TASK PROMPT – Retype the records word for word. Skip every image.

GIVEN DATA –
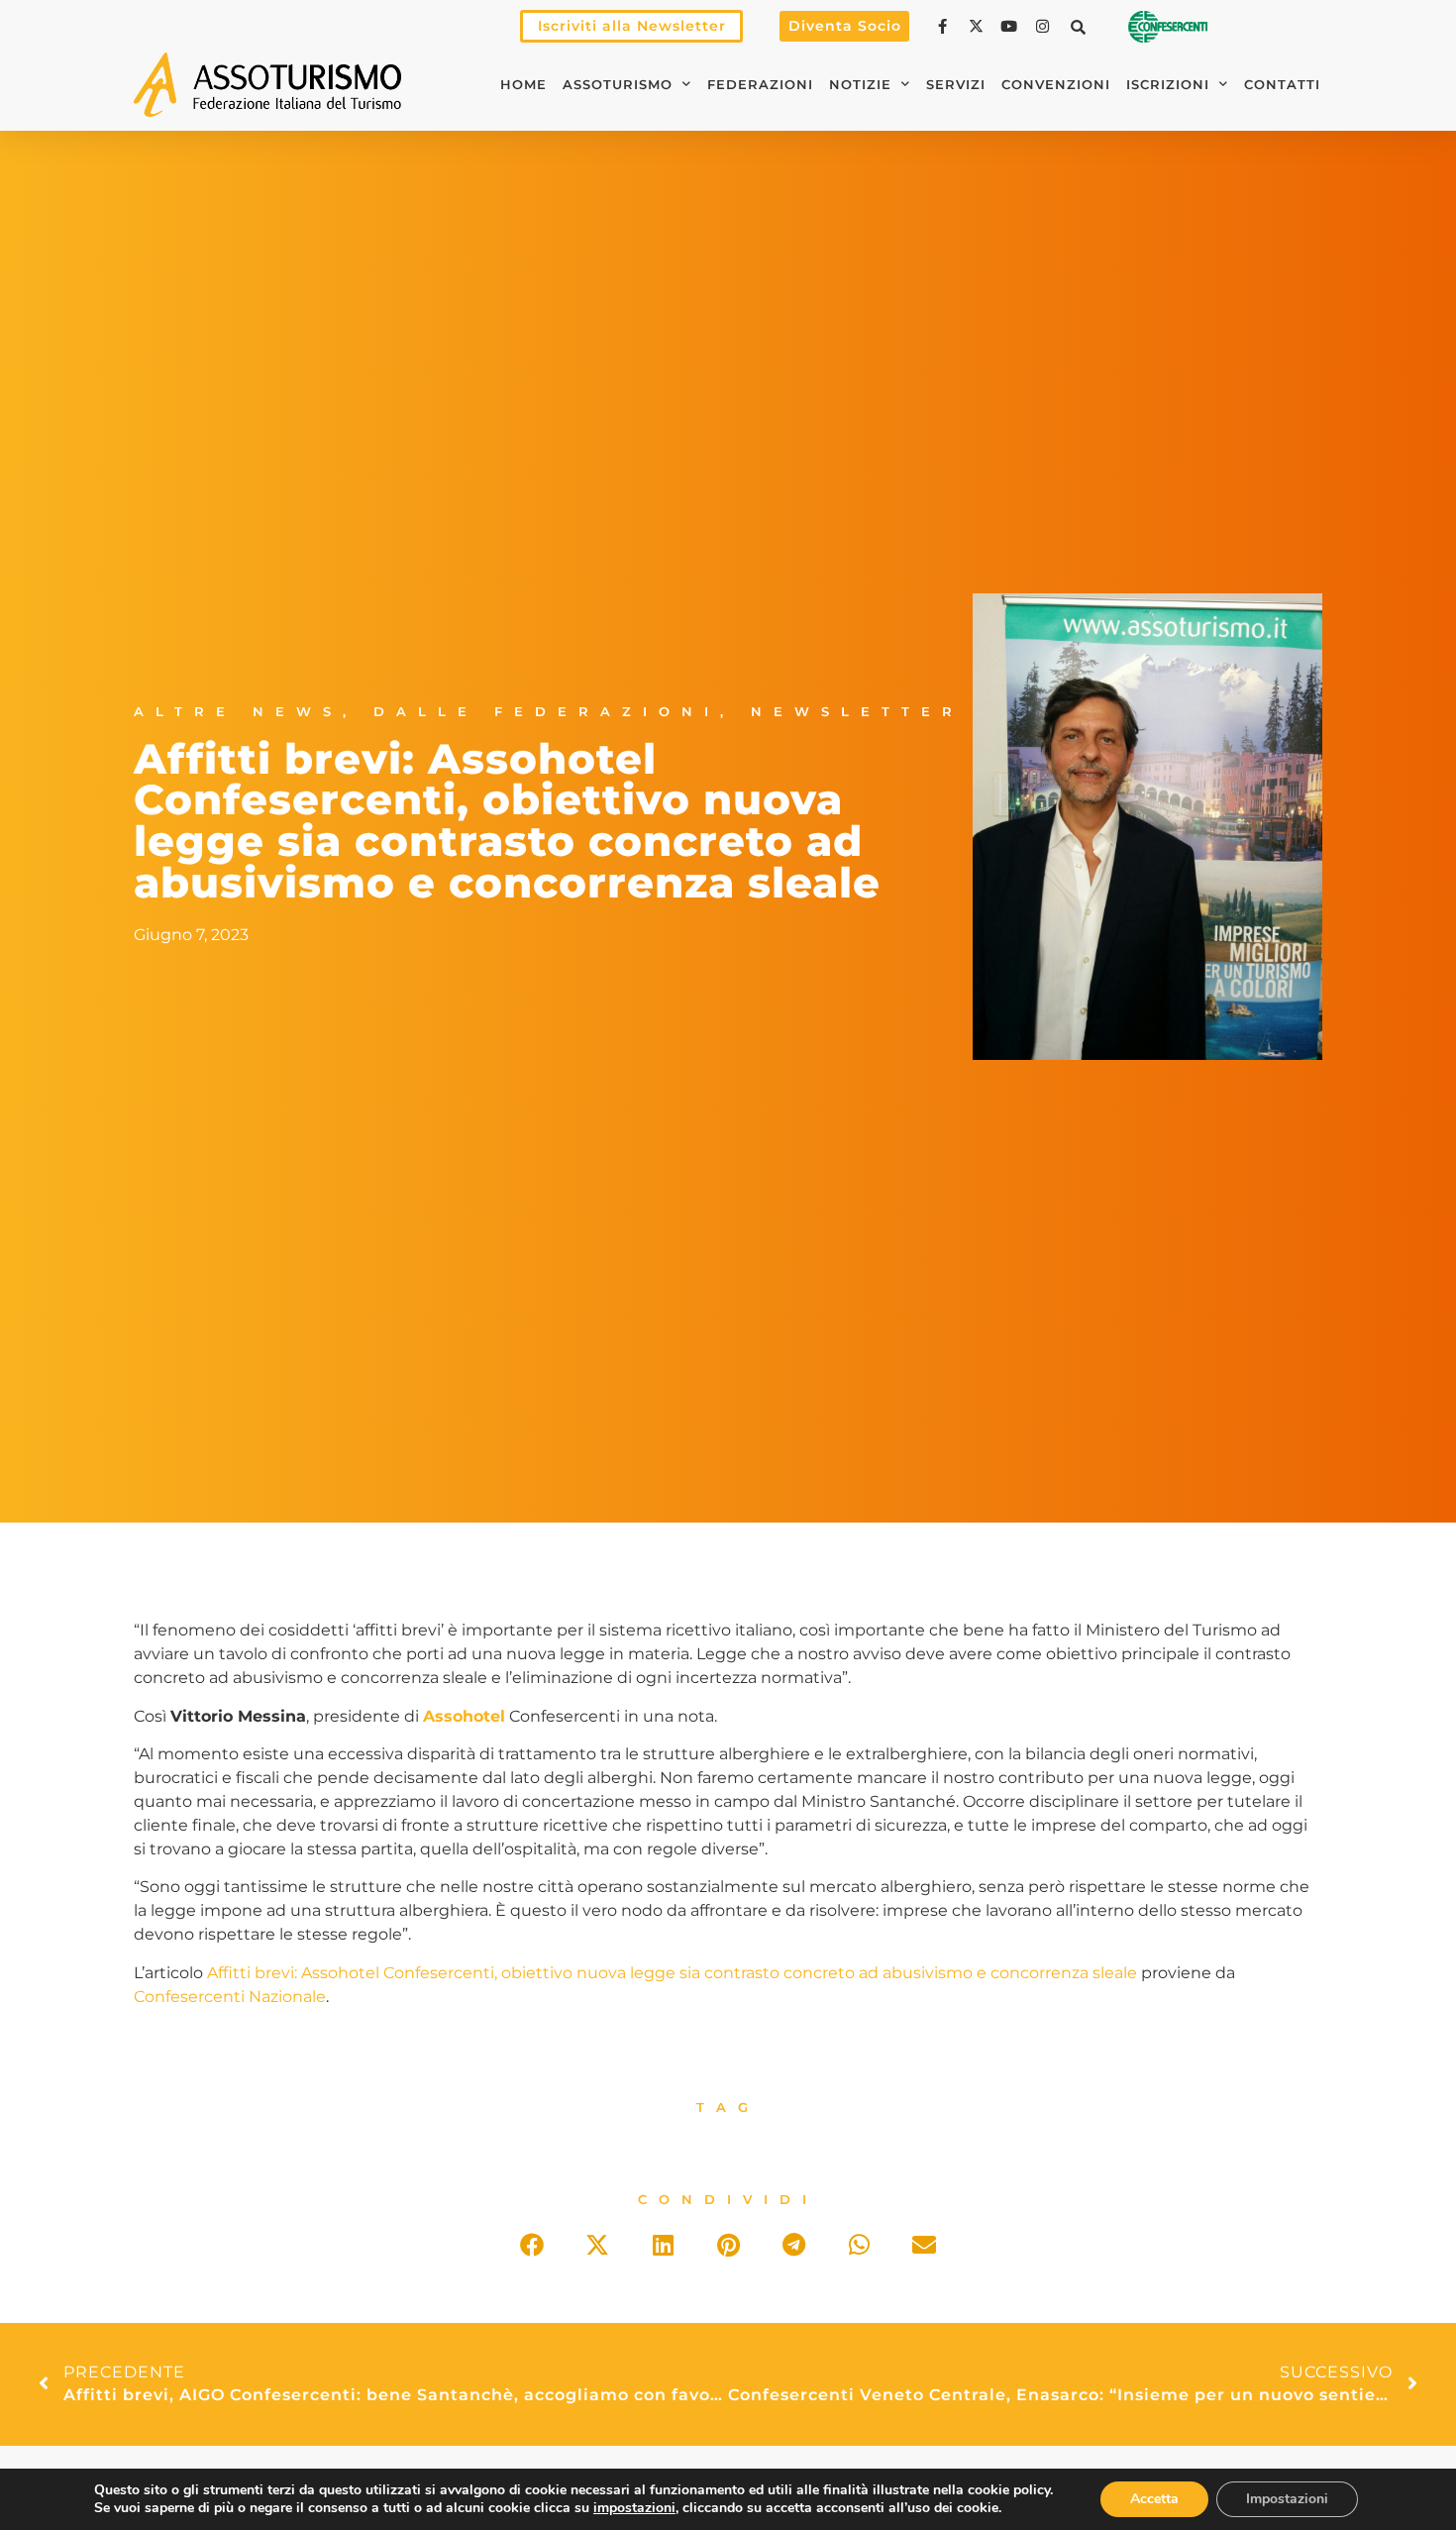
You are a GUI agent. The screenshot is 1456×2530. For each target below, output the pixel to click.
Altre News (238, 711)
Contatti (1282, 84)
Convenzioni (1055, 84)
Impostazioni (1287, 2498)
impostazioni (634, 2508)
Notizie (860, 84)
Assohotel (464, 1716)
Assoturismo (618, 84)
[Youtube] (1011, 26)
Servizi (956, 84)
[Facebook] (945, 26)
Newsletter (857, 711)
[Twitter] (978, 26)
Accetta (1154, 2498)
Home (523, 84)
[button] (1078, 27)
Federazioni (760, 84)
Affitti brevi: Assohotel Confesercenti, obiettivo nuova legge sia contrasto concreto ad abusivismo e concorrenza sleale (672, 1972)
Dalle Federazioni (546, 711)
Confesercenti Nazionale (230, 1996)
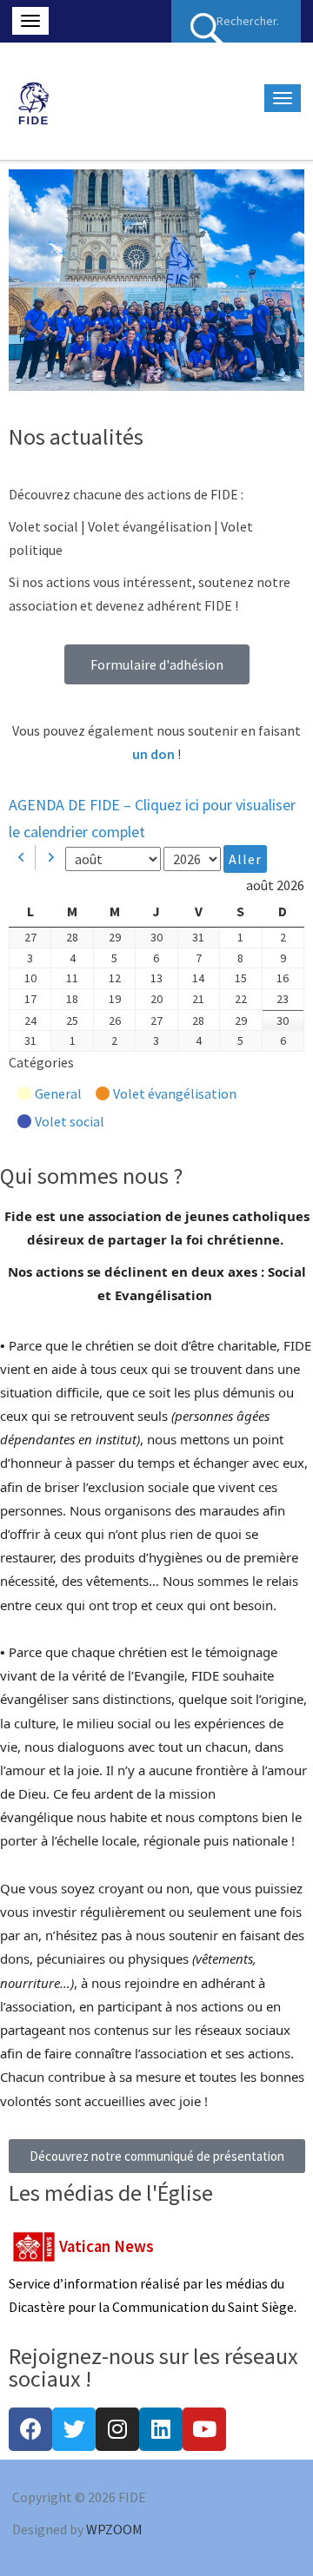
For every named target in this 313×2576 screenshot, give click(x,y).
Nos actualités (76, 436)
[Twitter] (74, 2429)
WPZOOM (114, 2529)
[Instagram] (117, 2429)
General (58, 1093)
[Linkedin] (161, 2429)
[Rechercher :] (236, 21)
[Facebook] (30, 2429)
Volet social (69, 1121)
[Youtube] (204, 2429)
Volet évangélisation (174, 1093)
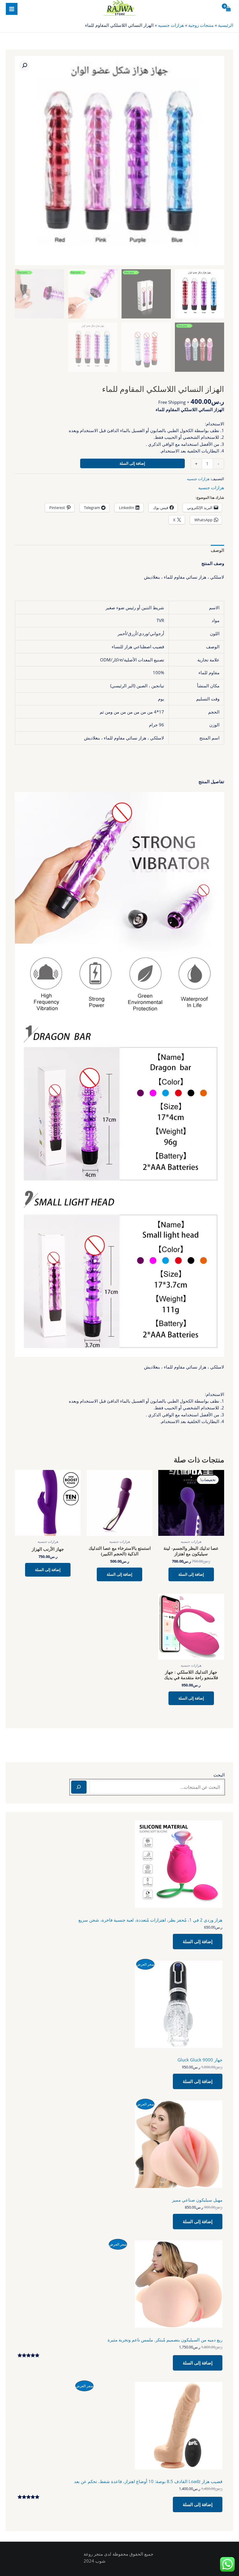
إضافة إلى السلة (132, 463)
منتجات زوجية (201, 25)
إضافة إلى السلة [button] (191, 1574)
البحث (219, 1775)
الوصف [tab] (217, 550)
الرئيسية (225, 25)
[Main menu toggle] (11, 9)
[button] (24, 65)
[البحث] (79, 1787)
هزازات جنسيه (171, 25)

WRITTEN ANSWER –
You are a GUI agent. The screenshot is 1456×2530. For each target below, output the pixel to click.
Altre News (238, 711)
Contatti (1282, 84)
Convenzioni (1055, 84)
Impostazioni (1287, 2498)
impostazioni (634, 2508)
Notizie (860, 84)
Assohotel (464, 1716)
Assoturismo (618, 84)
[Youtube] (1011, 26)
Servizi (956, 84)
[Facebook] (945, 26)
Newsletter (857, 711)
[Twitter] (978, 26)
Accetta (1154, 2498)
Home (523, 84)
[button] (1078, 27)
Federazioni (760, 84)
Affitti brevi: Assohotel Confesercenti, obiettivo nuova legge sia contrasto concreto ad abusivismo e concorrenza sleale (672, 1972)
Dalle Federazioni (546, 711)
Confesercenti Nazionale (230, 1996)
For every named target in this 313×2576 screenshot, give click(x,y).
Nos actualités (76, 436)
[Twitter] (74, 2429)
WPZOOM (114, 2529)
[Instagram] (117, 2429)
General (58, 1093)
[Linkedin] (161, 2429)
[Rechercher :] (236, 21)
[Facebook] (30, 2429)
Volet social (69, 1121)
[Youtube] (204, 2429)
Volet évangélisation (174, 1093)
إضافة إلى السلة (132, 463)
منتجات زوجية (201, 25)
إضافة إلى السلة [button] (191, 1574)
البحث (219, 1775)
الوصف [tab] (217, 550)
الرئيسية (225, 25)
[Main menu toggle] (11, 9)
[button] (24, 65)
[البحث] (79, 1787)
هزازات جنسيه (171, 25)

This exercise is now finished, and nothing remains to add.